Fragmento del texto:

En los lugares en los que no se ha decretado un confinamiento estricto, sino que solo se ha aconsejado quedarse en casa, resulta tranquilizador observar la resiliencia de la humanidad en la reinvención de los espacios sociales, aunque sea con distancias cautelares de un metro y medio o dos metros. Por todas partes se ve gente que reconquista las calles antes invadidas por los coches y recupera las aceras, simplemente para estar con otras personas. Pero, lo que está sucediendo ahora no tiene nada que ver con el proverbial «ballet de las aceras» de Jane Jacobs. Lamentablemente, más bien parece una larga obra de teatro sin argumento, en la línea de la canción de Abba The day before you came (el día antes de que vinieras). En el año 2000, Daniel Kahneman, famoso por su «pensar rápido, pensar despacio», coeditó Choices, Values and Frames. En uno de los capítulos que escribió, «Evaluation by Moments: Past and Future» (Evaluación por momentos: pasado y futuro), Kahneman decía que «las evaluaciones retrospectivas de los episodios afectivos a menudo están muy influidas por el afecto experimentado en momentos singulares, sobre todo el momento en el que el afecto fue más extremo, y el momento final». Dicho de otra manera, eso que él llama efecto «clímax y final» quiere decir que recordamos los episodios por su peor o mejor momento y su final. De hecho, es fácil recordar experiencias singulares y el brusco final de nuestro disfrute despreocupado del espacio público. Mirando hacia atrás, los recuerdos del espacio público tal como lo conocíamos han quedado borrados por los recuerdos de los momentos álgidos y el final del episodio prepandémico, que han eclipsado el valor más profundo del espacio público como entorno donde la vida tiene lugar sin complicaciones.

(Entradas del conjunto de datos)
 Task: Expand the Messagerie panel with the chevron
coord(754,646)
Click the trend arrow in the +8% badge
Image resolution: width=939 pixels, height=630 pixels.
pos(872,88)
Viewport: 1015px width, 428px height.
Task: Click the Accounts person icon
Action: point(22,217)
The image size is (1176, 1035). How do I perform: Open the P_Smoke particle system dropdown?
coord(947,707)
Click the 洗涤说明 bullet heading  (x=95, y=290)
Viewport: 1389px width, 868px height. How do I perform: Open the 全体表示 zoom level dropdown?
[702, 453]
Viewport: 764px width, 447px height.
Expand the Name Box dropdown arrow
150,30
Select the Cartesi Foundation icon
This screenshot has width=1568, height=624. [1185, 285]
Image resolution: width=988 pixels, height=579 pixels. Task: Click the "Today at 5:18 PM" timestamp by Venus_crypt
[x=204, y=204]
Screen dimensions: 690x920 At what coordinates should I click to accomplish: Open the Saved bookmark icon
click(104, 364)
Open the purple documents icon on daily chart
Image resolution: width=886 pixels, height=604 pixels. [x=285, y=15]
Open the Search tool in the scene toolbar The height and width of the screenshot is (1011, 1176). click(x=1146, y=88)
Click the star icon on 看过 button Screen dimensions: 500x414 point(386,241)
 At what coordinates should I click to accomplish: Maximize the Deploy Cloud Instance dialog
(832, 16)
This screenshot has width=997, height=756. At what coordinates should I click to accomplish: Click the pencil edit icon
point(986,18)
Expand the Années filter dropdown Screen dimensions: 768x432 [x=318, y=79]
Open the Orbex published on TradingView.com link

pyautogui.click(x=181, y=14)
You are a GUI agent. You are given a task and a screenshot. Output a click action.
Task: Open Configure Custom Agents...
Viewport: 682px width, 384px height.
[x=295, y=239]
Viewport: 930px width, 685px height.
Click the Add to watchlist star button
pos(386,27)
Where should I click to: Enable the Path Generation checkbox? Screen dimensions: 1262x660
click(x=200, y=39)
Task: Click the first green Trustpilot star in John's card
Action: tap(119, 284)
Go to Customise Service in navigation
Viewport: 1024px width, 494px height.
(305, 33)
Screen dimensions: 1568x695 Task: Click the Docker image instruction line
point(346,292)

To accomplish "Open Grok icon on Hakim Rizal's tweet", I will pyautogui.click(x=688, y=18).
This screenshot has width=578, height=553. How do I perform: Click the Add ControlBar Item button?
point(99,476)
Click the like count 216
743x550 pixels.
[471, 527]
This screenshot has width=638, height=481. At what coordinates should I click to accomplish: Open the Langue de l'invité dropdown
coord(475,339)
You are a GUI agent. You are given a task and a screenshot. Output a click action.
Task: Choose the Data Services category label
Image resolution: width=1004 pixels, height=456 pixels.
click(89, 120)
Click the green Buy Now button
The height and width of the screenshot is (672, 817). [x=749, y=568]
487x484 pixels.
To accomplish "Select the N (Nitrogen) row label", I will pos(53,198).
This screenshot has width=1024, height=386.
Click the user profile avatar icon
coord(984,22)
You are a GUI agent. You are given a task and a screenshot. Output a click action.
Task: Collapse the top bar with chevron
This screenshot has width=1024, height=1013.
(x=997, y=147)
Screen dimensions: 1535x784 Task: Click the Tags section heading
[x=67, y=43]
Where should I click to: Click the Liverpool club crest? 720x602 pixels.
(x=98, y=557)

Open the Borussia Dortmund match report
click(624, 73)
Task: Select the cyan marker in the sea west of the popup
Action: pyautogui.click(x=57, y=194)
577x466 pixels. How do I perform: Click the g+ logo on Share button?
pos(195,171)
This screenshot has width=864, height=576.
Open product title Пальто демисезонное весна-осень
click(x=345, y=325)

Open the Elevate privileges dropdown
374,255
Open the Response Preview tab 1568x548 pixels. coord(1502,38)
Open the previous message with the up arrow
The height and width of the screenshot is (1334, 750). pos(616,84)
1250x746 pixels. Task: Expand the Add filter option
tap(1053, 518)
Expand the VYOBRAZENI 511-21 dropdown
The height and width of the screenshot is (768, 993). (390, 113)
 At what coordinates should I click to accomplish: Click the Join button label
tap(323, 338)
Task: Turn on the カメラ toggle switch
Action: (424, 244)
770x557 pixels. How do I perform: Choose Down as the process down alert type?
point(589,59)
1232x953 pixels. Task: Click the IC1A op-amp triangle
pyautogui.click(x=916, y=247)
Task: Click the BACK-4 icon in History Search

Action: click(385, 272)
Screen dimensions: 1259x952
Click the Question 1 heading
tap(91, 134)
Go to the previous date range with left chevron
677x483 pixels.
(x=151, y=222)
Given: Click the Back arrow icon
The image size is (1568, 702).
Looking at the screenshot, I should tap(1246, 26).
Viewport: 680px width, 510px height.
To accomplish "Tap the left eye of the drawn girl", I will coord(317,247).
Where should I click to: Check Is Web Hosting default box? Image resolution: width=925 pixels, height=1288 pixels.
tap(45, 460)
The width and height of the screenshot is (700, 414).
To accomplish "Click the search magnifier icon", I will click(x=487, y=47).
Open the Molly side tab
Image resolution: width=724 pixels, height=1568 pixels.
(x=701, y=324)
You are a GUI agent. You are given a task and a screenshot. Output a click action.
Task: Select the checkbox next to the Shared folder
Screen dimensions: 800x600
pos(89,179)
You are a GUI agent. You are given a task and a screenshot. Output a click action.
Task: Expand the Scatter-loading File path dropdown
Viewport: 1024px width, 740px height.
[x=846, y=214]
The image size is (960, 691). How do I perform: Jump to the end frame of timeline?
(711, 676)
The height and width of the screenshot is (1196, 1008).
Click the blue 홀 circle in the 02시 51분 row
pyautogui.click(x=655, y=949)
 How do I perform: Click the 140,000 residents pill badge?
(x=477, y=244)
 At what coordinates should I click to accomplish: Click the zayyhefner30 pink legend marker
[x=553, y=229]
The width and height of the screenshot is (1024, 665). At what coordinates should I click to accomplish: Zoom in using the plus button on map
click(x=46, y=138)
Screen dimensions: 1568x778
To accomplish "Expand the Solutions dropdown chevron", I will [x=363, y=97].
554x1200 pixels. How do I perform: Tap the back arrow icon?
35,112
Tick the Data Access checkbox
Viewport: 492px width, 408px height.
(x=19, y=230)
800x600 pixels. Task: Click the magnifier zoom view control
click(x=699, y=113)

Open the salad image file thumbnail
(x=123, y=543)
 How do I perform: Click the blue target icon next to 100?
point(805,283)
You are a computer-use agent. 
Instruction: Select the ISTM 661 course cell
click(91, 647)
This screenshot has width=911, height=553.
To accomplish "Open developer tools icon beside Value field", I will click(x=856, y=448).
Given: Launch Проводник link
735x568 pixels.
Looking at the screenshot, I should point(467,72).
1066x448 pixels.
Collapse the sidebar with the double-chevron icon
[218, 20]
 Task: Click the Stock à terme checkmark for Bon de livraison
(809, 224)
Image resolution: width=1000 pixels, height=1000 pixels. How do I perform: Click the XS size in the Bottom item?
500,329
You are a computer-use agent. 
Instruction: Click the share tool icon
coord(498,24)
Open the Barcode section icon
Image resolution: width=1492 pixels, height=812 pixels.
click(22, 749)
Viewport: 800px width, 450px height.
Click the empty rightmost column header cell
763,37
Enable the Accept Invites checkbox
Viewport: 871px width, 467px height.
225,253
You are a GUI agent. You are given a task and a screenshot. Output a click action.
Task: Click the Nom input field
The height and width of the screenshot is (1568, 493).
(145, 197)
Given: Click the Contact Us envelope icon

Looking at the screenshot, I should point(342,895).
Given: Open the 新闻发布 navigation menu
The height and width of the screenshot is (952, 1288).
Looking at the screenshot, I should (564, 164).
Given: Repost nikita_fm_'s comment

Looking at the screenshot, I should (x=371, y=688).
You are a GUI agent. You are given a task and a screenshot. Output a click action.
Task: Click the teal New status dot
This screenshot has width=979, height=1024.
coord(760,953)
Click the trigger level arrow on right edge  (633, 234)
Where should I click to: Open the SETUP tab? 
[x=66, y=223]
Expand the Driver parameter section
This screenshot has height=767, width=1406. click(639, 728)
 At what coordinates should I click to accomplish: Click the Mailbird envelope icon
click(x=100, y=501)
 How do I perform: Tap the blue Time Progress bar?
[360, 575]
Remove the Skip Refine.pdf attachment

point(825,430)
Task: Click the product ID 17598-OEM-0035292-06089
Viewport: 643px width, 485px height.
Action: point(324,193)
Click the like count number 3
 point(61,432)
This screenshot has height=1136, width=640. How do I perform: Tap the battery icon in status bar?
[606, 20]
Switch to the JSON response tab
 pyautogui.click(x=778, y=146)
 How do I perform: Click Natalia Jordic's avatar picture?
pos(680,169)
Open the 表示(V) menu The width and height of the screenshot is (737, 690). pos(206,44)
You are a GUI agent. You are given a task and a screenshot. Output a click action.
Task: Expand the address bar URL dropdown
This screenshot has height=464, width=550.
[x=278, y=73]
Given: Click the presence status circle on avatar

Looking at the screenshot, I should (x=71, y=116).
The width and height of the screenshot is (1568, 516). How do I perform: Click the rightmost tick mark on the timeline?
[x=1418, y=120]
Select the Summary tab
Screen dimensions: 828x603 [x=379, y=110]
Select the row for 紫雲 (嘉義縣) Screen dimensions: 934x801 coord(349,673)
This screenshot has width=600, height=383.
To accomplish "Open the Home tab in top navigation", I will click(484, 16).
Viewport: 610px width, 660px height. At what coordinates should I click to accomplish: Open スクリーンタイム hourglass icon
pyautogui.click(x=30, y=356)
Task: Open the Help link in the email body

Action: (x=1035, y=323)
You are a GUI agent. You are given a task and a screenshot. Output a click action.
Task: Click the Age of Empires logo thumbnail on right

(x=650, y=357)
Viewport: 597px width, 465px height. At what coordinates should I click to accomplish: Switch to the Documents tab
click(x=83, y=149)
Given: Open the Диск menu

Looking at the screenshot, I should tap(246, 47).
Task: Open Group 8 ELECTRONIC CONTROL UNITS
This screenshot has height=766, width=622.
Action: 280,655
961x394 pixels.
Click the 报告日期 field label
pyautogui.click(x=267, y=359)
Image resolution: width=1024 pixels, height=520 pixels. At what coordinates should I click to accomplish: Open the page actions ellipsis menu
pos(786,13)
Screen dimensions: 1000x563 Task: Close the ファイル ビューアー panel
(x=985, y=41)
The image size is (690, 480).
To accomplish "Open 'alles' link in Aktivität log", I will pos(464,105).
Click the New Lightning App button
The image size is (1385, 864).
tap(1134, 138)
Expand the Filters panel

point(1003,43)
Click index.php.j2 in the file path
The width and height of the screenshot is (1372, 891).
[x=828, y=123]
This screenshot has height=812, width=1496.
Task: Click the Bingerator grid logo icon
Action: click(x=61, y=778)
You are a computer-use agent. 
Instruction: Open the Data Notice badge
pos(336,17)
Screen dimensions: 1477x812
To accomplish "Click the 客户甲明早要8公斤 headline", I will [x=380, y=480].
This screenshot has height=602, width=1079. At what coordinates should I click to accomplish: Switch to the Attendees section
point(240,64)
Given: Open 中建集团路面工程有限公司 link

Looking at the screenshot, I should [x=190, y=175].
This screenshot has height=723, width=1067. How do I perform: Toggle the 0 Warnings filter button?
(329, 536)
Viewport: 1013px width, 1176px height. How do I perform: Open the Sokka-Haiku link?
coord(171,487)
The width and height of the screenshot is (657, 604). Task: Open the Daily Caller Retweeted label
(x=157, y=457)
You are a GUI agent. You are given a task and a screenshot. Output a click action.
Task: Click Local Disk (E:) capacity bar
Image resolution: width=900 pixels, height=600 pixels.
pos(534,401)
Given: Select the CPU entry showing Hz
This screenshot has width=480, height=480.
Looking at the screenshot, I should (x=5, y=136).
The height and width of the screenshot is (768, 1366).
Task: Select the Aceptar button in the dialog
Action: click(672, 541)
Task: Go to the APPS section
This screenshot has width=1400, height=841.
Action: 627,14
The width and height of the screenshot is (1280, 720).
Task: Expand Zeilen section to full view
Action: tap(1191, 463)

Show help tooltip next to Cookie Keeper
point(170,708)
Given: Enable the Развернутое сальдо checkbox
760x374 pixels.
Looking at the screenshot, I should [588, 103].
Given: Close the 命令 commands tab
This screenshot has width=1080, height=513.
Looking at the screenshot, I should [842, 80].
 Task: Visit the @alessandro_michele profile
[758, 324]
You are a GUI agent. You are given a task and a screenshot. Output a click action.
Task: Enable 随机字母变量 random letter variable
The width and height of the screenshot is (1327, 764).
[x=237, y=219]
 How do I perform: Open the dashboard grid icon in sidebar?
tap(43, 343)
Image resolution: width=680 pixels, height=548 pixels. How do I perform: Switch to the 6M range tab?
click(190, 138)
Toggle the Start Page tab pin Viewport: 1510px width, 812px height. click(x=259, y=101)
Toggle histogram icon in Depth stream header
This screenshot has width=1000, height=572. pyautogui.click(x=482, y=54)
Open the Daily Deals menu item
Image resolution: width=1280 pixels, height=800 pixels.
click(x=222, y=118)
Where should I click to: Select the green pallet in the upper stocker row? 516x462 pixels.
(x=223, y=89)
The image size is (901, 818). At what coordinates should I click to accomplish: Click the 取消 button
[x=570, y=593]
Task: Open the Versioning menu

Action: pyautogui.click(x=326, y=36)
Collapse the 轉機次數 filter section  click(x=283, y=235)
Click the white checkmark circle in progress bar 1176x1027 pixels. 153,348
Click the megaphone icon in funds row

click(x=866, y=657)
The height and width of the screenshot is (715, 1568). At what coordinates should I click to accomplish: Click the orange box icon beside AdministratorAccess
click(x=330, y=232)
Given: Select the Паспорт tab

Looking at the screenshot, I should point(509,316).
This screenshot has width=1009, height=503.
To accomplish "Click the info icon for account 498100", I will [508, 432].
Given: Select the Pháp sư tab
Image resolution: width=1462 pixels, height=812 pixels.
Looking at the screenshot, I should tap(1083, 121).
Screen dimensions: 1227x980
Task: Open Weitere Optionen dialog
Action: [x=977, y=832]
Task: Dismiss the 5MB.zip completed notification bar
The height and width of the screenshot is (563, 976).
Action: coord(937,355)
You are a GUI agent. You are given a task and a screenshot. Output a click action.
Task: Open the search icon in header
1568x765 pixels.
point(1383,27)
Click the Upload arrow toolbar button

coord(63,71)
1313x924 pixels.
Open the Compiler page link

Objetivo de la tarea:
Continúa el texto sobre el espacio público durante la pandemia a partir de su última oración. Las entradas son un material independiente del texto.

Respuesta del ejercicio:
La situación actual también deja claro que el espacio público por sí solo tiene poco valor sin las conexiones con su ecosistema urbano, el transporte público, las bibliotecas, las escuelas, las oficinas, y, sobre todo, el comercio que lo anima en la calle y que tan fácilmente se da por sentado; tiendas y almacenes, restaurantes, peluquerías, bancos, mercados, bares y cafés. Esto permite entender que un parque es menos atractivo cuando no hay nadie para venderte un café o un helado; que una calle no tiene vida si no hay ningún establecimiento abierto. Cerrar la vida pública tiene un efecto drástico en la economía, pero, a la inversa, cerrar la economía en muchos lugares ha hecho desaparecer el placer mundano de ser alguien en algún lugar.
1. Bas Heijne, «Grote hervormingen? Misschien is deze crisis niet het moment», NRC Handelsblad (Opinie & Debat), 11 de abril de 2020: 4-5.
2. Citado en Forum Maandblad voor architectuur en gebonden kunsten, 7-1959: 199.
3. «The Great Empty», The New York Times, 29 de marzo de 2020.
4. Daniel Kahneman, «Evaluation by Moments: Past and Future», en: Daniel Kahneman, Amos Tversky (eds.), Choices, Values and Frames. Nueva York: Cambridge University Press, 2000:, 693-708: 693.